Electrostatically-driven switches in electron transfer reactions of metalloproteins

MURGIDA, D. H.

Punta del Este

Simposio; 12th International Symposium on Metal Ions in Biology and Medicine; 2013

Natural selection has evolved specialized redox proteins able to perform fast intra- and inter-molecular long range electron transfer (ET) reactions, in the milliseconds time scale and below, in spite of involving nearly null thermodynamic driving forces. Most of these nonadiabatic reactions are well described by the high temperature limit expression of Marcus semiclassical theory. Accordingly, the ET rate is proportional to the square of the electronic coupling matrix element, and to a Frank-Condon exponential term that accounts for the thermal accessibility of such degeneracy. The latter is dominated by the reorganization energy (λ) that accounts for both the energy required to distort the reactants towards the equilibrium configuration of the products and the reorganization of the solvent around the redox center.
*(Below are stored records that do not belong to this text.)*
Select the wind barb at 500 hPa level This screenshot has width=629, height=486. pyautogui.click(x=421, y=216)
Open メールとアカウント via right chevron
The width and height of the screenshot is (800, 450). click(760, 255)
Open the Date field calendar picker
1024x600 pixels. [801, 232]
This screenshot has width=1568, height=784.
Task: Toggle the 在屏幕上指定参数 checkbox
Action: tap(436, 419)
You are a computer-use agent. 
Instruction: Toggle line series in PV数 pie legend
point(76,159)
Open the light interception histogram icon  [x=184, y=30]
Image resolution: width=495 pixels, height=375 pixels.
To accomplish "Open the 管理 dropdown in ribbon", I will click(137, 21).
Here we present a combined spectroscopic, electrochemical and computational study showing that for heme and Cu proteins these parameters are strongly modulated by electrostatic interactions which, in turn, activate either second-sphere ligand conformational switches or enable alternative electronic ground states that provide optimized pathways for electron entry and exit, respectively. Based on these results, we propose that electron transfer chains involved in electron-proton energy transduction are strongly regulated by changes of the membrane potential, as well as by protein-protein interactions, which eventually may lead to a change or gain of function.